San Diego short-term rental rules found not discriminatory
Sam Ribakoff
(CN) — San Diego ordinances regulating short-term rentals are not discriminatory, a federal judge ruled on Tuesday, mostly ending a monthslong legal fight between the city and a pro-vacation rental nonprofit over the rules.
U.S. District Judge M. James Lorenz, a Clinton appointee, also found the rules do not violate the Fair Housing Act or the U.S. Constitution after the nonprofit argued they limited the ability of low-income, Black and Hispanic people with large families to access beaches. Lorenz dismissed much of the case and remanded the rest of it back to California state court.
The lawsuit stems from a city ordinance passed in San Diego in 2021 to create a tiered licensing system to regulate short-term rental units. San Diego later also enacted a second ordinance clarifying those rules.
Short-term rental units — often colloquially called "Airbnbs" after one of the biggest companies in the industry — are properties that people rent out for less than a month a time, often for vacations or remote work opportunities. San Diego adopted the new rules in an effort to preserve the city's already strained housing supply.
Under the tiered licensing rules of the ordinance, tiers one and two are available to people who turn at least part of their primary residence into a short-term rental. The city offers an unlimited number of such licenses.
Tiers three and four, on the other hand, are available to property owners who want to rent out a property where they don't live. They're given out by lottery if the number of applications exceeds the number of licenses, and people cannot have more than one.
Tier four licenses are required for Mission Beach, a popular vacation destination near the heart of San Diego, whereas owners can apply for tier three licenses elsewhere.
Enter the Short Term Rental Alliance of San Diego, which last November sued the city in federal court over the rules.
The lawsuit raised a number of legal claims, but one of the group's core arguments focused on alleged racial discrimination. Short-term rentals are "peculiarly suitable for large group gathering and accommodations," the group argued, and regulating them would "disproportionately affect large groups."
Because "Hispanic households are larger than those of many other demographic groups," the ordinances disproportionately affected that community, the nonprofit argued. It also argued that the new rules decreased "the accessibility of beaches and the coast to low-income persons," which the group said harmed both Black and Hispanic people.

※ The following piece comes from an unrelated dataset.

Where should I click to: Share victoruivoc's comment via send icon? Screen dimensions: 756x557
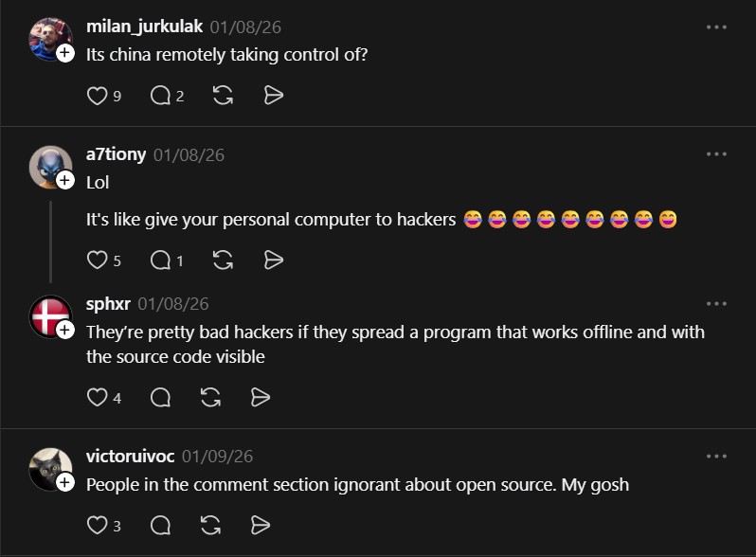pyautogui.click(x=261, y=525)
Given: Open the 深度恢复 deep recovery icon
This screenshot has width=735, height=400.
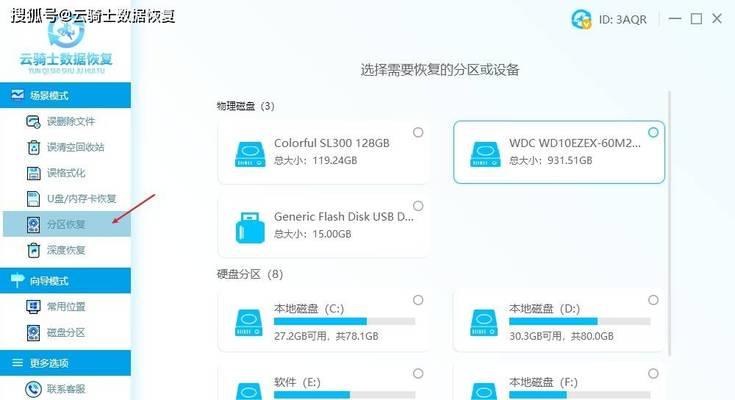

The group raised other claims too, including arguing that the rules violated the Fair Housing Act and the 5th and 14th Amendments, including for allegedly unconstitutionally limiting the ability of homeowners do what they wished with their properties and allegedly "taking" properties "without compensation." The group also argued California was undermining its own "public policy goals designed to preserve accessibility to coastal areas for low income groups."
These arguments may have been novel, but they were not particularly convincing to Judge Lorenz.
In his order, Lorenz noted that at least at one point, around 16,000 rental units across the city were being used as short-term rentals, preventing them from being rented or sold as permanent residences. This fact was part of San Diego's "stated purpose" for the rules, Lorenz wrote.
Because short-term rentals that are occupied do not remove a unit from the housing stock, it made sense for San Diego to regulate them differently. And besides, all of this was a "proper exercise" of the city's authority, Lorenz wrote.
“Preservation of housing stock is a proper exercise of the City’s police power in regulating land use,” the judge wrote in his opinion.
The city also alleged that rental units with non-permanent residents were more likely to cause negative impacts to the surrounding community, including noise, trash, and parking problems. Preserving the character of a neighborhood and quality of life are legitimate goals of government regulation, and the nonprofit's arguments on this front were "unsupported by law," he wrote.
Lorenz was also skeptical of claims that the ordinance violated the constitutional rights by depriving property owners of their rights. The rules, he noted, applied "to hosts rather than owners."
As for claims that the rules discriminated against low-income, Black and Hispanic people, those too fell apart under scrutiny from the judge. In its own filings, the city of San Diego claimed the nonprofit was misrepresenting its mission after the group allegedly changed its bylaws days before filing suit to add in language about advocating on behalf of guests and tenants.
Regardless of what Lorenz thought of these arguments, he was skeptical that the Short Term Rental Alliance of San Diego was the right group to bring these claims. The organization — a group primarily focused on rentals and property rights — lacked standing to allege discrimination against Hispanic and Black people, he ruled.
Neither the city of San Diego nor the Short Term Rental Alliance of San Diego returned requests for comment by press time.